Человек по имени Лавджой поднял газету и показал на заголовок в три колонки: «Лондонский банкир арестован в Кельне!»
— Ну и что из того? Сегодня я уже здесь! Немцы меня отпустили!
— И почему же? — спросил Моррис. — Почему это гестапо отпускает человека, которого только что арестовало?
— Выяснилась моя невиновность.
— Ага, — сказал Лавджой.
— Ага, — сказал Моррис, и они обменялись значительными взглядами. После чего Моррис с чувством превосходства произнес:
— Мы из «Сикрет сервис», мистер Ливен. У нас своя информация из Кельна. Абсолютно бессмысленно что-то скрывать от нас.
«Теперь я знаю, кого мне напоминают эти двое, — внезапно осенило Томаса. — Бледного майора Лооза! Те же приемы. Тот же театр».
И он сказал гневно:
— Тем лучше, если вы оба из «Сикрет сервис», господа. В таком случае вас несомненно заинтересует: гестапо отпустило меня только потому, что я согласился работать на германский абвер.
— Мистер Ливен, вы нас считаете наивными простачками?
Томас потерял терпение:
— Я говорю чистую правду. Германский абвер шантажировал меня. Я не чувствую себя связанным моими обещаниями. Я хочу спокойно жить здесь.
— Однако вы ведь и сами не верите, что после такого признания мы пустим вас в страну! Вы высылаетесь официально, поскольку любой иностранец будет выдворен из Англии, если он конфликтует с законом.
— Но я же совершенно невиновен! Мой партнер обманул меня! Позвольте хотя бы увидеться с ним!

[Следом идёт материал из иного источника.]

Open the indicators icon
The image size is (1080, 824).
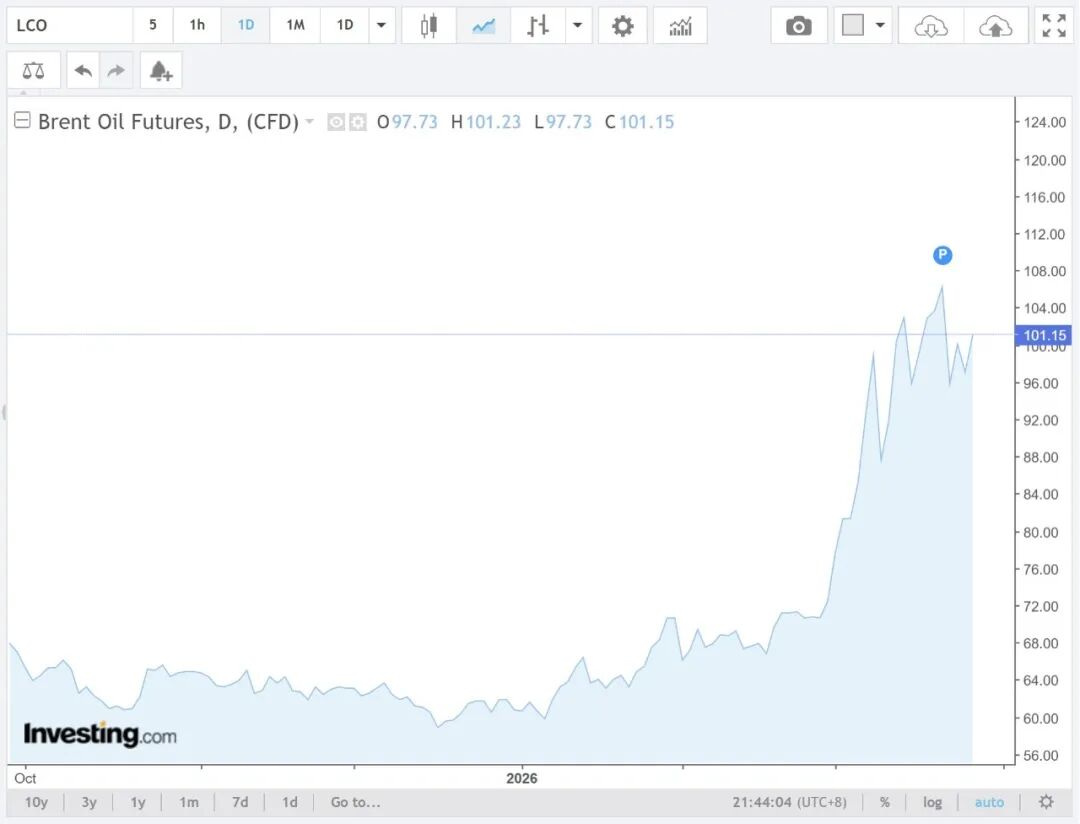[x=680, y=26]
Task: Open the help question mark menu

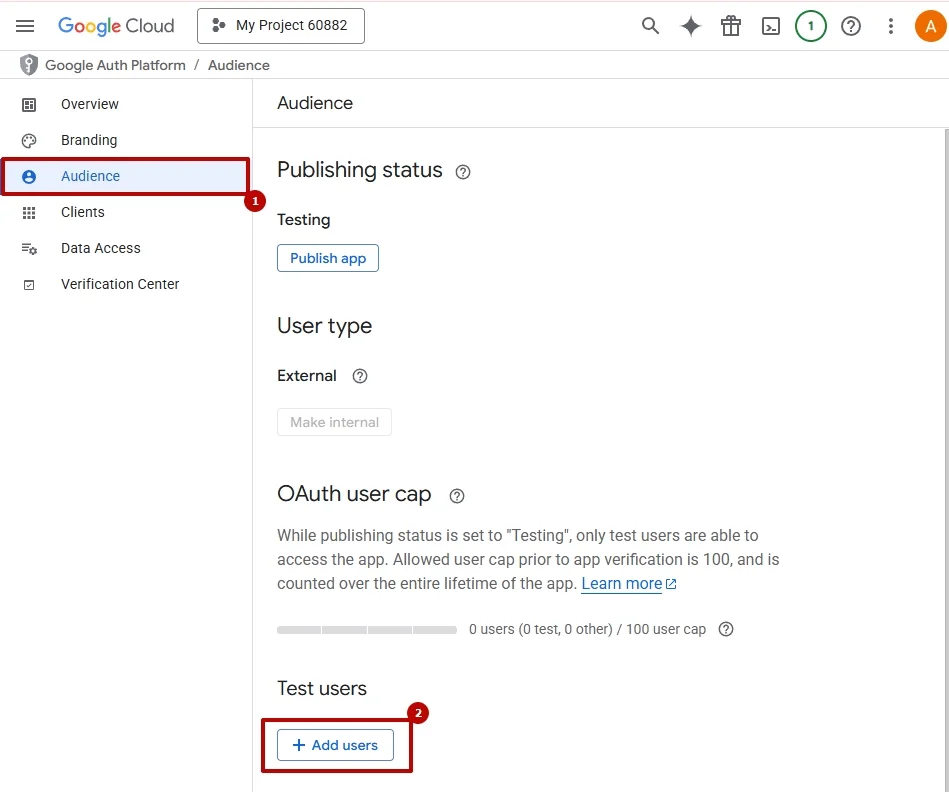Action: (851, 26)
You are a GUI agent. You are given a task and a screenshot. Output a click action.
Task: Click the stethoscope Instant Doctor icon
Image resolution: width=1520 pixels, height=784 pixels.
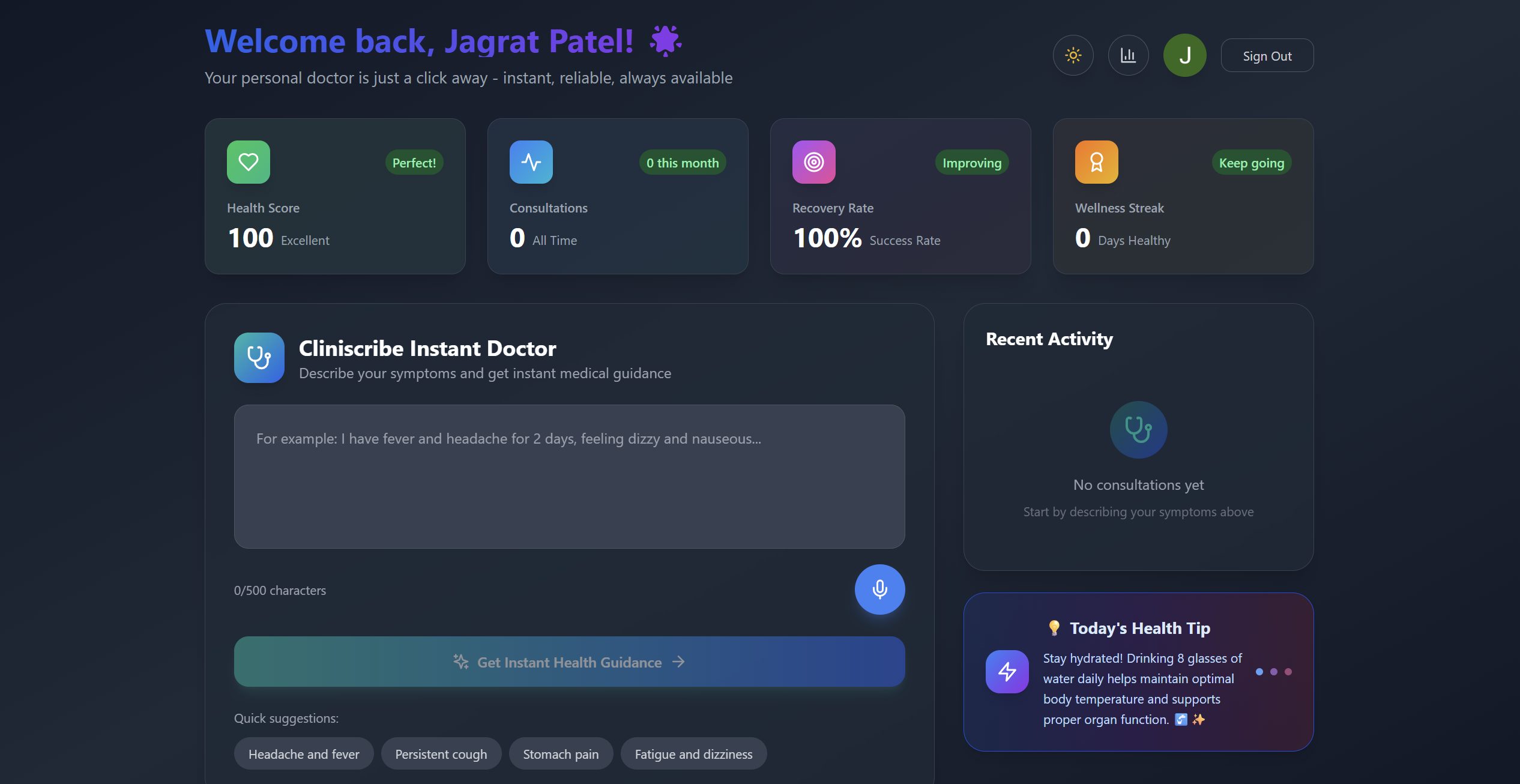point(259,358)
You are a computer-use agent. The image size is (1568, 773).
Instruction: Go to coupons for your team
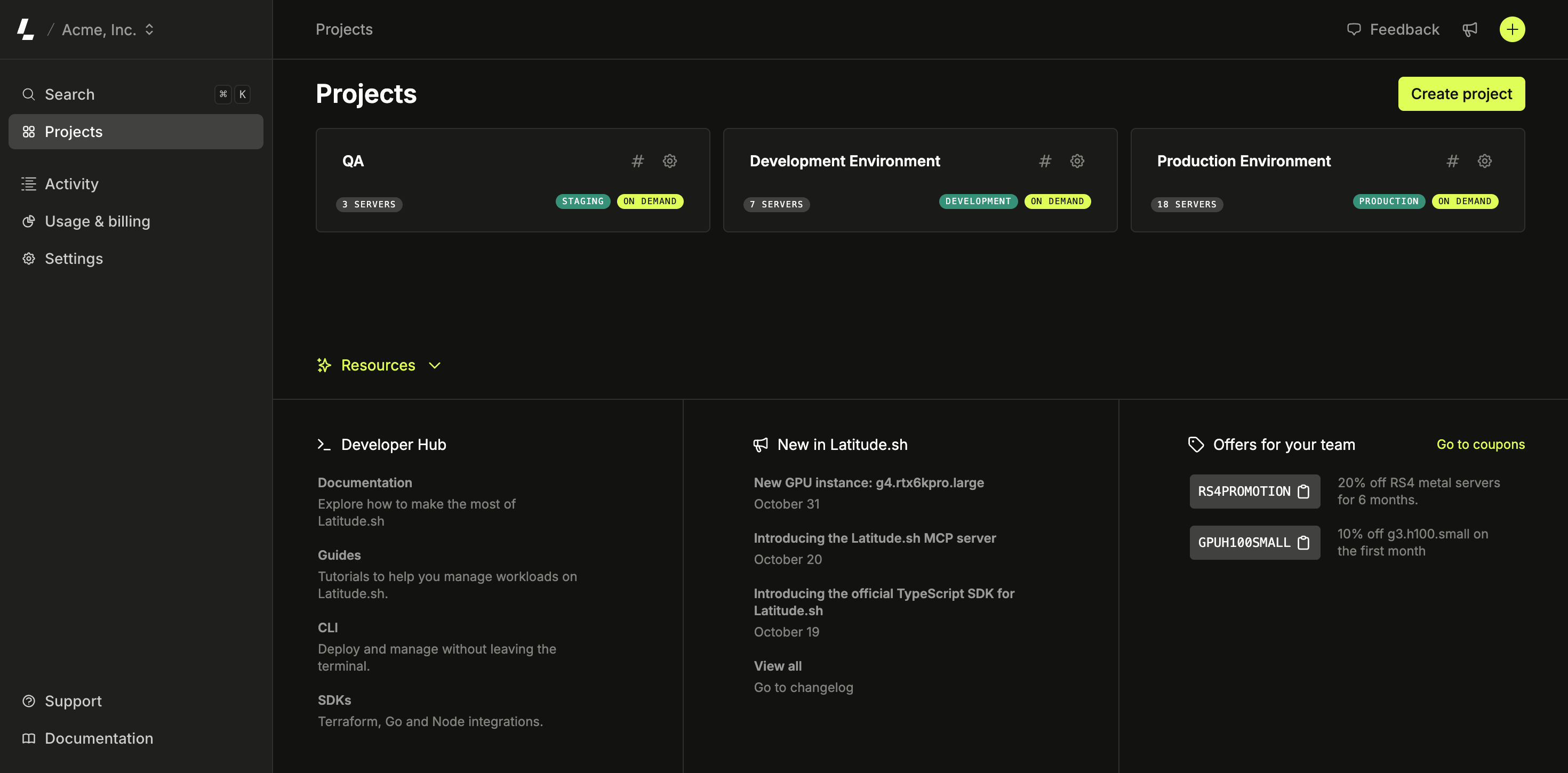point(1481,444)
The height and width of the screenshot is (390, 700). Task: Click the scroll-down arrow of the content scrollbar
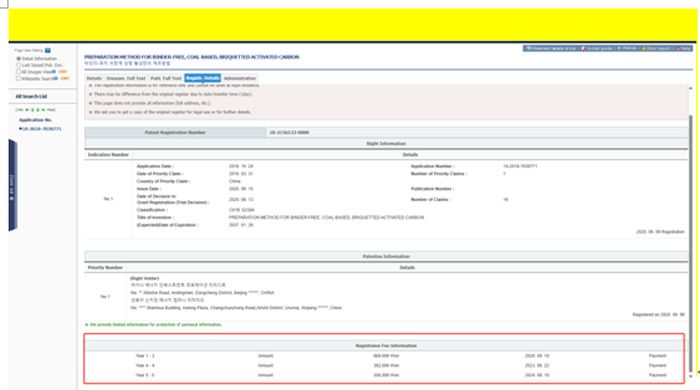click(691, 376)
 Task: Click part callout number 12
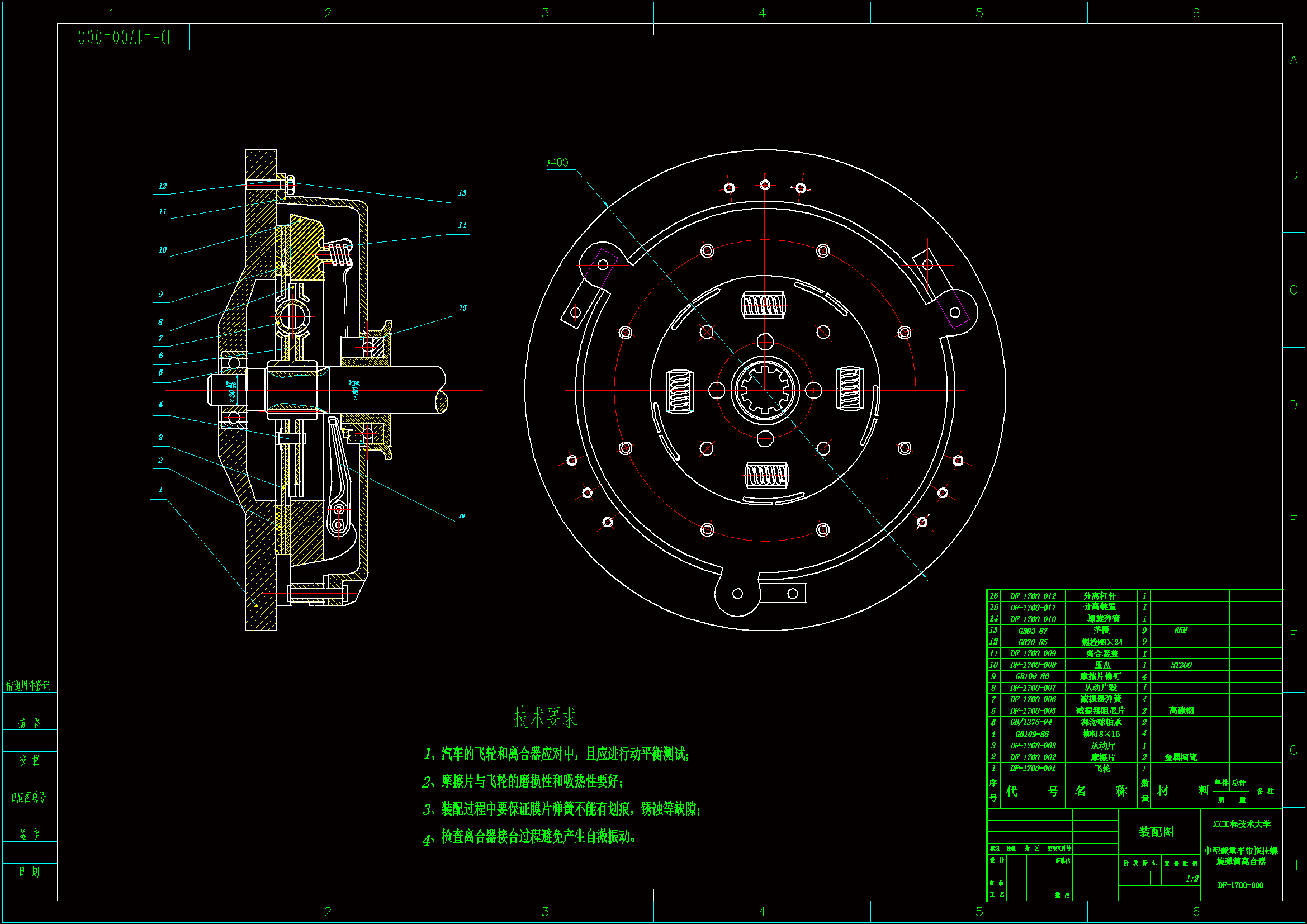pyautogui.click(x=163, y=186)
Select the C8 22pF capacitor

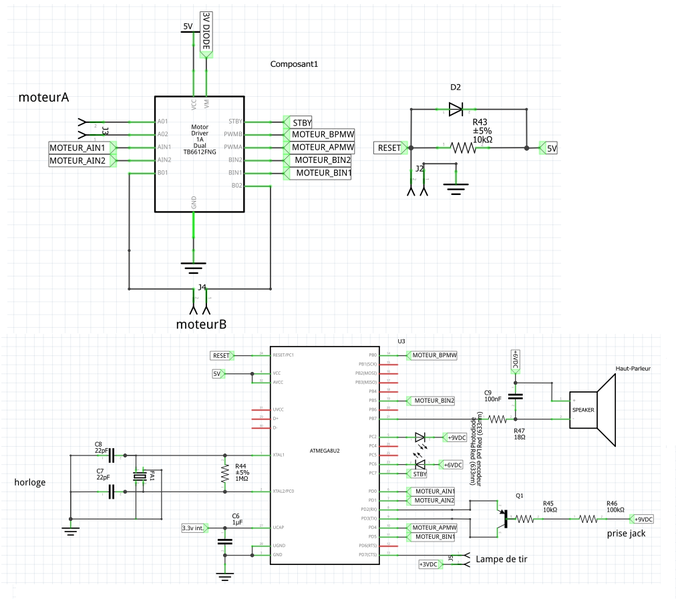coord(111,455)
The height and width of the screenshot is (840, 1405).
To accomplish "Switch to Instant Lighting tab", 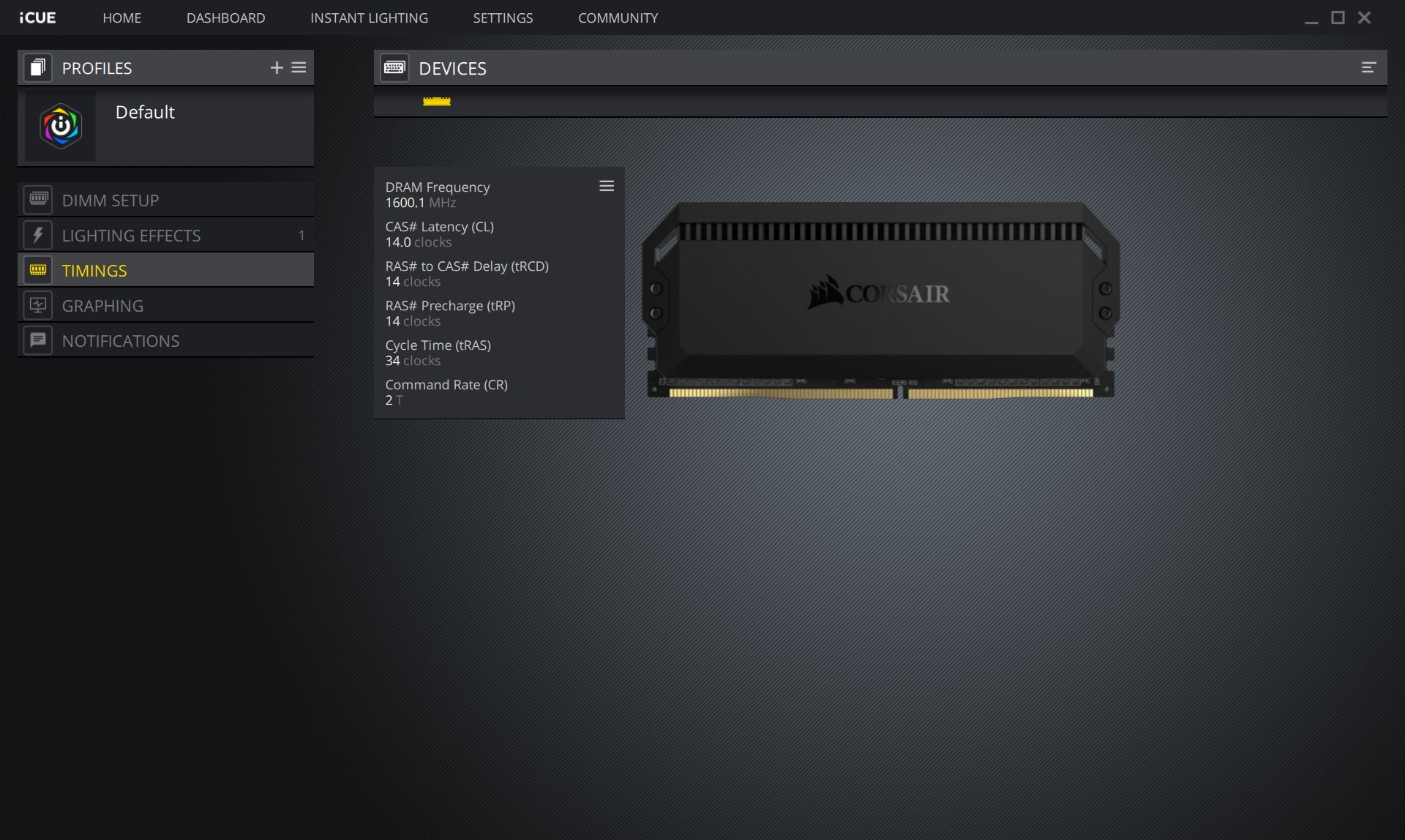I will coord(369,18).
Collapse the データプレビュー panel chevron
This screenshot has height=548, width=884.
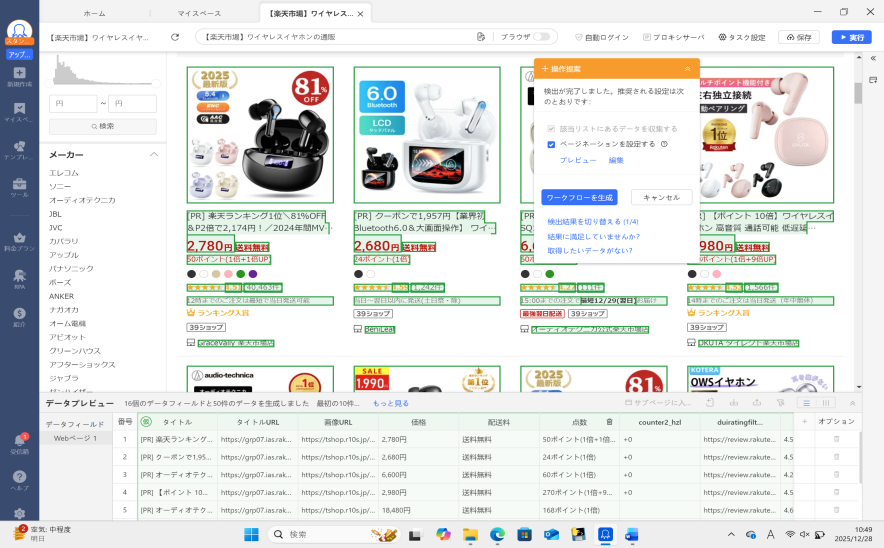(853, 402)
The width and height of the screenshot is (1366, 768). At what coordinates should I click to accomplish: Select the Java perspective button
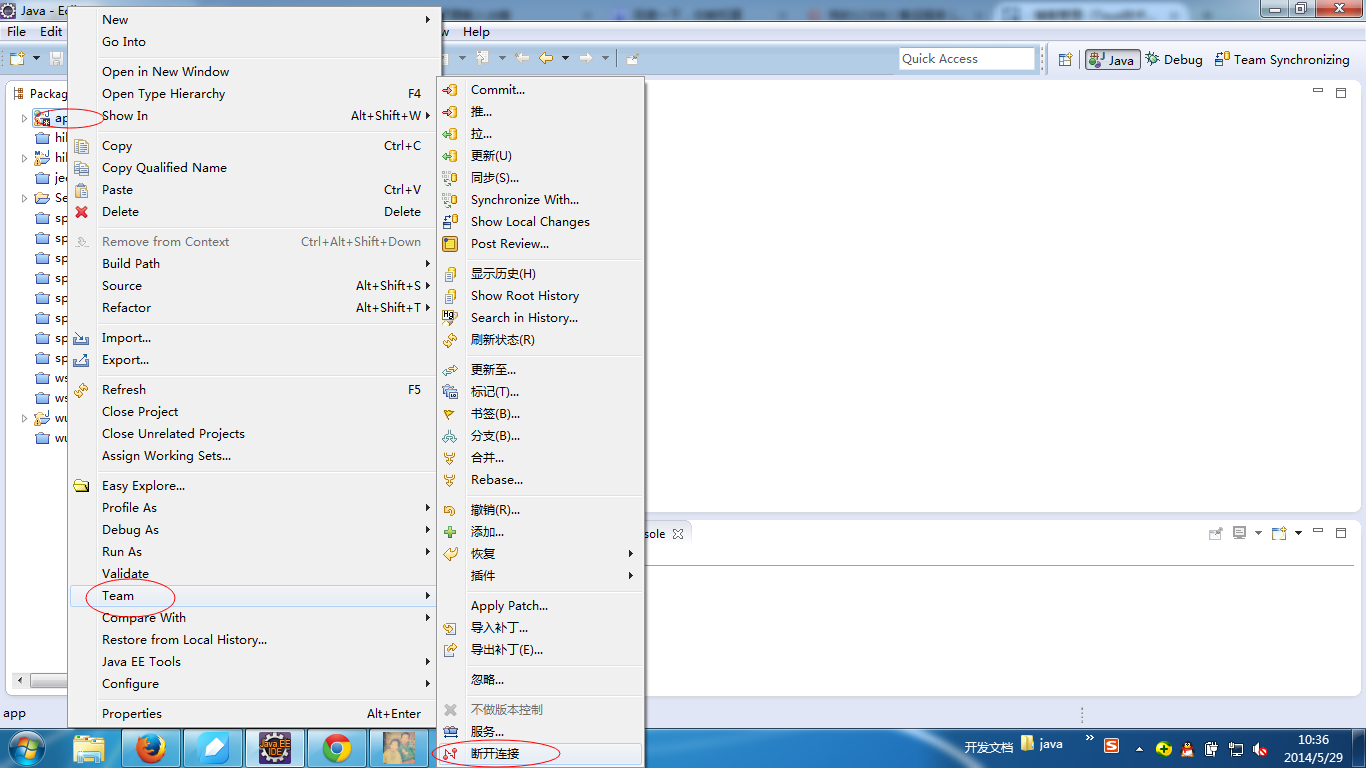[1112, 60]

Тогда поймете, что я говорю правду!
Моррис и Лавджой со значением посмотрели друг на друга.
— Почему вы смотрите так многозначительно, господа?
Лавджой сказал:
— Вам не удастся поговорить со своим партнером, мистер Ливен.
— Это почему же?
— Потому что ваш партнер уехал из Лондона на шесть недель, — сказал Моррис.
— Из Ло-ло-лондона? — Томас побледнел. — У-уехал?
— Именно. Говорят, отправился в Шотландию. А куда точно, никто не знает.
— Проклятье, и что же мне теперь делать?
— Возвращайтесь в свою фатерланд.
— Чтобы меня там посадили? Меня же отпустили только для того, чтобы я занимался шпионажем в Англии.
Оба снова обменялись взглядами. Томас знал, что продолжение не заставит себя ждать, и оно последовало незамедлительно.
Моррис заговорил холодно и деловито:
— Насколько я понимаю, для вас есть только один-единственный выход, мистер Ливен. Работайте на нас.
«Святые угодники, — подумал Томас, — расскажи я это в клубе, никто мне не поверит».
— Давайте вместе вести игру против немцев, и мы оставим вас в стране и поможем вам в истории с Марлоком. Мы защитим вас.
— Кто меня защитит?
— «Сикрет сервис».
Томас не смог удержаться от смеха. Затем он посерьезнел, поправил жилетку, галстук и поднялся во весь рост. С растерянностью и подавленностью было покончено. Теперь он знал: то, что он считал нелепым розыгрышем, было не так уж смешно. Нужно бороться. И он будет бороться. Мужчина не позволит так просто разрушить свою жизнь.
Томас Ливен сказал:
— Я отклоняю ваше предложение, господа, и уезжаю в Париж. С лучшим французским адвокатом я начну процесс против своего партнера, а заодно и против британского правительства.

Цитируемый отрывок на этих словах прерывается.